One of his priorities, would be to be the people’s prime minister and take public transportation and utilise the public healthcare services.
“If I was prime minister, that is one thing I would eliminate, not to my ministers, but for myself. I would be sure to show my face on the ground instead of the television, so people would know I am here for them and not myself.
“It may be dangerous, but just because you end up as prime minister does not mean you aren't a citizen of a country. Yes, we would still have to see what the average citizen of the country goes through. By doing that you have a better understanding of what they go through and combat all the negative effects they have on them.”
He sees corruption as a major problem and thinks removing all the "institutional politicians" would make it easier to weed out those who are corrupt.

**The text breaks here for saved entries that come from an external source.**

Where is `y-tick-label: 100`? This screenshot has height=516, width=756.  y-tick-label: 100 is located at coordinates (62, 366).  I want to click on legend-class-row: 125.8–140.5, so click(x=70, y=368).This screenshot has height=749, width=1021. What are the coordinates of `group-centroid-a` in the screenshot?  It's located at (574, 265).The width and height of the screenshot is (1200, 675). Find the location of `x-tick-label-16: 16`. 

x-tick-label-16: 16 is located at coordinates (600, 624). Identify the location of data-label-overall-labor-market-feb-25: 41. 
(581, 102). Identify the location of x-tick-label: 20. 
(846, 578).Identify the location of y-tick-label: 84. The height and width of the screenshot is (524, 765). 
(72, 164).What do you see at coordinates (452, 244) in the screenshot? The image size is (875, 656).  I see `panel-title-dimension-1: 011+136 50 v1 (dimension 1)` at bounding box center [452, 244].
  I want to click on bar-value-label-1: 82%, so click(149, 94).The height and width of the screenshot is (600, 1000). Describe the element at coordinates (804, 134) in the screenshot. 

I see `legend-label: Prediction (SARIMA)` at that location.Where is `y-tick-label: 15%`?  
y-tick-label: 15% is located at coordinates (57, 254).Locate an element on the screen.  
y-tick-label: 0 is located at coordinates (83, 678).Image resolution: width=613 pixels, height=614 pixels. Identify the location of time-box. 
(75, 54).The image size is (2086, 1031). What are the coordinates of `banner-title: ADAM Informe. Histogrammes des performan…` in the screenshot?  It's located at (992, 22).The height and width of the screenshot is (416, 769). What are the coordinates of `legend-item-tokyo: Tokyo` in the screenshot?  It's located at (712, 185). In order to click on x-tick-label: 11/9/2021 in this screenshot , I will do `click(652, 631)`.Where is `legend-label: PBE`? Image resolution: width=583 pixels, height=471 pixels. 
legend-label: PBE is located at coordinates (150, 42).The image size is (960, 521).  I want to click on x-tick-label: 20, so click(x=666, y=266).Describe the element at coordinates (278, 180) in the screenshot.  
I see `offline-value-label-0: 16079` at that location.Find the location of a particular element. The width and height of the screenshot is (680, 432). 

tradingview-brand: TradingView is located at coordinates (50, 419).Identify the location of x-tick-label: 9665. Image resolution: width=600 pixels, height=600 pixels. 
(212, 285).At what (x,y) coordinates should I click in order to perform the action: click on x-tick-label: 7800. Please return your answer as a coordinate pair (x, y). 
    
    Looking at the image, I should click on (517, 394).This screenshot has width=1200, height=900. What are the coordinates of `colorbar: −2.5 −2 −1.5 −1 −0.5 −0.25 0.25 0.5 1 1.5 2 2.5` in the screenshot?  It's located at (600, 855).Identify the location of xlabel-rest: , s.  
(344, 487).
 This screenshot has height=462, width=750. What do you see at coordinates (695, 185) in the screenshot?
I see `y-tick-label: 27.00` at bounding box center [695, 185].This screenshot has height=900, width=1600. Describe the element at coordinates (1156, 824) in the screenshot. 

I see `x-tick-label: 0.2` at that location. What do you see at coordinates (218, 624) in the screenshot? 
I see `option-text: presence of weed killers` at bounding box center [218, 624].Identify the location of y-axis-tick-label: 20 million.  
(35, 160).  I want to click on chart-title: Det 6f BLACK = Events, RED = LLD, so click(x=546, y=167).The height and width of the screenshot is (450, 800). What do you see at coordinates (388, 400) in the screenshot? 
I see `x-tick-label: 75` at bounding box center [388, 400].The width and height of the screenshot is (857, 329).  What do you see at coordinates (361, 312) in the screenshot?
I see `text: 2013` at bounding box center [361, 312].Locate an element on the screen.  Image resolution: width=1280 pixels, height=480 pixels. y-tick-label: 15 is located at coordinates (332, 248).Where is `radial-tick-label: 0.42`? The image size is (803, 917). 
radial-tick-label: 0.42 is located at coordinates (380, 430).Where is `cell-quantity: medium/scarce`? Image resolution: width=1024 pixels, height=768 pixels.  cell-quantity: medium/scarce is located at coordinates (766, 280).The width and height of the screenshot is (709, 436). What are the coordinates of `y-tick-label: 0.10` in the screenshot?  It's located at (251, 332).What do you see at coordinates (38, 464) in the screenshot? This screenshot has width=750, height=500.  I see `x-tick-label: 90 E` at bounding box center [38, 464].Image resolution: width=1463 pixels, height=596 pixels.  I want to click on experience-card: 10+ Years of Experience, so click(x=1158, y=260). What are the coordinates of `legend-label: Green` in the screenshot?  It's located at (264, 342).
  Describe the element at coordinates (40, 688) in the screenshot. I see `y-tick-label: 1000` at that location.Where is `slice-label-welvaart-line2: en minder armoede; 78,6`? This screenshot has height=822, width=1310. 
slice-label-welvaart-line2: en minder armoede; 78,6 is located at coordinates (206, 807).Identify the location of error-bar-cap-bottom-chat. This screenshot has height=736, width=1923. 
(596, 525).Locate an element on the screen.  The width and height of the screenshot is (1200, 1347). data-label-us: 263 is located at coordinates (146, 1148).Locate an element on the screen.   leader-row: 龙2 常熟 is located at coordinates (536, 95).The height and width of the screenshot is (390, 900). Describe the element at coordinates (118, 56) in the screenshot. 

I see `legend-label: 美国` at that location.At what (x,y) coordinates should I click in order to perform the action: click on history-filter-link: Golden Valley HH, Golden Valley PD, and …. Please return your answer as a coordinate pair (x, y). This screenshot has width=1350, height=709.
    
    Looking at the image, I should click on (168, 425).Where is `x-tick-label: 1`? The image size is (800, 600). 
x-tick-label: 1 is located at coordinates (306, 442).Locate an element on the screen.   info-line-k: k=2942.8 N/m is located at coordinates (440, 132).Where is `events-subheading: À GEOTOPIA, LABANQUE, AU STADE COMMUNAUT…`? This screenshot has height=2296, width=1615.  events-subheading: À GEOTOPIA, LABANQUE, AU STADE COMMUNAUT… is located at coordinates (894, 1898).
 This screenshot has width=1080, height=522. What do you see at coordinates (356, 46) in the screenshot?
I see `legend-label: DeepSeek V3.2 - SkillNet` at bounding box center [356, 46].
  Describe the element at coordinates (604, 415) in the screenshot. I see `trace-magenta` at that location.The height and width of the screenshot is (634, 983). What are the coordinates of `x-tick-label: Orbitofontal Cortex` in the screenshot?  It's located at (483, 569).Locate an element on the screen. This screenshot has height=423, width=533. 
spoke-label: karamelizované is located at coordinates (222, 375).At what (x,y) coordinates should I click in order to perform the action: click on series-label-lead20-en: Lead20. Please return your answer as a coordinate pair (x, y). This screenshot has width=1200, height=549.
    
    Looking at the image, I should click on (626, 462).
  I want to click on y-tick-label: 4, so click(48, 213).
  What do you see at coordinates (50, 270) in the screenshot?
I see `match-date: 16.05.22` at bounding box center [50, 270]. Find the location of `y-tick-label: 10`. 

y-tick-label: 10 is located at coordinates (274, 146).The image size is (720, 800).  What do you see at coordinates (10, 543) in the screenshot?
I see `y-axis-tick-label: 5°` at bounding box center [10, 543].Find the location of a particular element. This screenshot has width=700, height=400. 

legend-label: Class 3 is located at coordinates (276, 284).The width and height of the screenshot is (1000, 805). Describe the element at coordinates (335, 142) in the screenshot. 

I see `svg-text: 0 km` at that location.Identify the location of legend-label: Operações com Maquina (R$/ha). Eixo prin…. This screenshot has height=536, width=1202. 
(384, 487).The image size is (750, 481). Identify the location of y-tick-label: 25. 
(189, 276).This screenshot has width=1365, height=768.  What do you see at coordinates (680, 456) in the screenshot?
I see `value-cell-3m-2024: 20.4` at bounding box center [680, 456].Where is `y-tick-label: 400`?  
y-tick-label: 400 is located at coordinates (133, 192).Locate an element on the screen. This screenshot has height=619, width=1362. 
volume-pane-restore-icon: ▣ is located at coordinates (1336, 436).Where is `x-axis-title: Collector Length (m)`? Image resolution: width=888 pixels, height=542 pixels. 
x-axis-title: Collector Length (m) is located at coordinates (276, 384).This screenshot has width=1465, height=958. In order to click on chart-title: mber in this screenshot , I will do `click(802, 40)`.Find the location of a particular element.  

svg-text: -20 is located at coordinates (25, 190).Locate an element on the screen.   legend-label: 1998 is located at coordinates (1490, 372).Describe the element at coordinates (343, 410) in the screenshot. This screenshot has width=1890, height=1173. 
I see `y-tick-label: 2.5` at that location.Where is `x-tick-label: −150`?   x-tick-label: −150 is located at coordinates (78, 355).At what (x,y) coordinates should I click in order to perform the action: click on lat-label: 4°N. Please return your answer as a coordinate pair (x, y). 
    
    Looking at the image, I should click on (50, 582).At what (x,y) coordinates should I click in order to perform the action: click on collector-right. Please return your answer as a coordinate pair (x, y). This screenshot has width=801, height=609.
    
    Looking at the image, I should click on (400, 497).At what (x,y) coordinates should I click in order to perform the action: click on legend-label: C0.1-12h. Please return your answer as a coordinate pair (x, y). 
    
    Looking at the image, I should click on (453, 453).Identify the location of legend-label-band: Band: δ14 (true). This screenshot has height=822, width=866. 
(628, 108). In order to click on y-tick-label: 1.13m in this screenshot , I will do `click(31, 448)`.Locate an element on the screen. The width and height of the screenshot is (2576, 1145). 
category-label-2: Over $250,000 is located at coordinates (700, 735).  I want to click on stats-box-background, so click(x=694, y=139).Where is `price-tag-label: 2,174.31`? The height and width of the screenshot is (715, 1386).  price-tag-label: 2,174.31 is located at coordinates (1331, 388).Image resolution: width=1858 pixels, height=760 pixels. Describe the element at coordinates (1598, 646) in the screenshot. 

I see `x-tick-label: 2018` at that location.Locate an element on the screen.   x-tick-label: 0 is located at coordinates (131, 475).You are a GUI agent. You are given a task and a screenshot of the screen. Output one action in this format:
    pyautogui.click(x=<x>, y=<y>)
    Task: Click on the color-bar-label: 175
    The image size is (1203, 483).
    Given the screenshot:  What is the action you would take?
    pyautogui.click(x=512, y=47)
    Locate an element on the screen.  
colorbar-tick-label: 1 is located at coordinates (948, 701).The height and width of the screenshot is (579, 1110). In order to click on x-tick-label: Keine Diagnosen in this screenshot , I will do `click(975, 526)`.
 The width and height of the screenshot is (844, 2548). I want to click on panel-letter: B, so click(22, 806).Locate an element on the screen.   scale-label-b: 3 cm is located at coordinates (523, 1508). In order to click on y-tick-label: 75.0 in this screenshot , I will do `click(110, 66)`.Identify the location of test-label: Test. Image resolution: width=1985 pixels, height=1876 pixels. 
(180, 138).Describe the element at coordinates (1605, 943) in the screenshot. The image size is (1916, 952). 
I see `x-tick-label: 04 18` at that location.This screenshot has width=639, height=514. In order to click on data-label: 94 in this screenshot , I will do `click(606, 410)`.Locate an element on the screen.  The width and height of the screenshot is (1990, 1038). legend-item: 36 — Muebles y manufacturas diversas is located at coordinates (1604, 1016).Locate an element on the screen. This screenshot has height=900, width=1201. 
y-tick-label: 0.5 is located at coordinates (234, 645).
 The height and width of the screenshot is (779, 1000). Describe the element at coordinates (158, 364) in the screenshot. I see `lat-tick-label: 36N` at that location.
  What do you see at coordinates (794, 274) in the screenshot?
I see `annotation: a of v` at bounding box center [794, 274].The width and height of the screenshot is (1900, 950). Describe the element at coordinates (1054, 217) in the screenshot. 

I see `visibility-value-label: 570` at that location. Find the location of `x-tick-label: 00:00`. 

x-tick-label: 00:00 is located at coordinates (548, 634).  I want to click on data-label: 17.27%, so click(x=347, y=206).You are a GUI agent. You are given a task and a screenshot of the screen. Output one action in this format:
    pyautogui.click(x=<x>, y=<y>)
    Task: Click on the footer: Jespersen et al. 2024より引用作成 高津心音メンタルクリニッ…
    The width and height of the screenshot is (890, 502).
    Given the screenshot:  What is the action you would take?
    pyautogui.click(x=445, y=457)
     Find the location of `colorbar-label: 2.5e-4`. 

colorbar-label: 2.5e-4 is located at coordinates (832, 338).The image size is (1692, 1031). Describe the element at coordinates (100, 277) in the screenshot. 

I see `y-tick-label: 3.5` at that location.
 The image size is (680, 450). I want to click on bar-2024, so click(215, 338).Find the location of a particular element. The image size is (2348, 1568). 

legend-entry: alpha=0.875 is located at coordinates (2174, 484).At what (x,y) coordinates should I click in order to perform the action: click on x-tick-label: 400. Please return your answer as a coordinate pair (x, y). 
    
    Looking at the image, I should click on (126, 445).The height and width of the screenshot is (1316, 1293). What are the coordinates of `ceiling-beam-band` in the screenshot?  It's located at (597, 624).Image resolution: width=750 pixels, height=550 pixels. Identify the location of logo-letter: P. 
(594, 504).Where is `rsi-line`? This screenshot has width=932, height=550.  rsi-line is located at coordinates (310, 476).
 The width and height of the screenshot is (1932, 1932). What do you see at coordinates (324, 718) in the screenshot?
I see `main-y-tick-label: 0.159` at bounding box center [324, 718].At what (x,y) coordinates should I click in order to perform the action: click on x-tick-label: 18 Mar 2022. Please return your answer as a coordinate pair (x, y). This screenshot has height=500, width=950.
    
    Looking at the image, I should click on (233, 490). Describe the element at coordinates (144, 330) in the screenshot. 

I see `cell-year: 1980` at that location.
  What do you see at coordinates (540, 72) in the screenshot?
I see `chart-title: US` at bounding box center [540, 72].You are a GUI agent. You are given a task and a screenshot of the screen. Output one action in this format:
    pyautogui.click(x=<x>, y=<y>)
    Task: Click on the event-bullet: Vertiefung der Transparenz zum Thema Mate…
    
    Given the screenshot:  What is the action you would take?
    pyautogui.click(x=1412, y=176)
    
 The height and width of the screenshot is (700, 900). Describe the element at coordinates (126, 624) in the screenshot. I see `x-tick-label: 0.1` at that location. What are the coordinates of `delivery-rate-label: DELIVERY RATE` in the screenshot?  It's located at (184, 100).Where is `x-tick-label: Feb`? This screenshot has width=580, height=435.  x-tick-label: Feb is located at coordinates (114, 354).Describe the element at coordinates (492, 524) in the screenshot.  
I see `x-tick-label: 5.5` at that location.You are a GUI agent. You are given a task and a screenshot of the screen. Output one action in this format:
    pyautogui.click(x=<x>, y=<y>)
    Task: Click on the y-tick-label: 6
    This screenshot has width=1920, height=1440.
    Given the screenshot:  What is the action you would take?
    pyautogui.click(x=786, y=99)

“When you run for a party, you're a party leader and the same people out there for years and years and decades. Some are linked with the bigger criminals in our society today. Better safe than sorry, get rid of everyone. I believe doing that would eliminate the corrupt members.”
James is the head acolyte at St Joseph RC Church and has been an altar server for almost nine years. He credits his focus and good judgment on his faith.
“Religion is a big part of my life and my family life. We pray every night and every meal. My grandmother is very active in the church and she started me off at a young age. My mom was an altar server and in the choir. My sister is also an altar server.
“Aside for my parents and friends keeping me on a straight path, God as well is keeping me straight, not to follow delinquents or the bad company. I kept on a straight path and kept me focused.”
He is also a member of TT youth ambassadors, an NGO which promotes sustainable development based on the UN's goals. They host charity events, beach clean-ups and more.
Recently the ambassadors held Operation Backpack, a donation drive that collected backpacks and school supplies for children in need and distributed them. Tomorrow, they have a beach clean-up in Granville Beach, Cedros.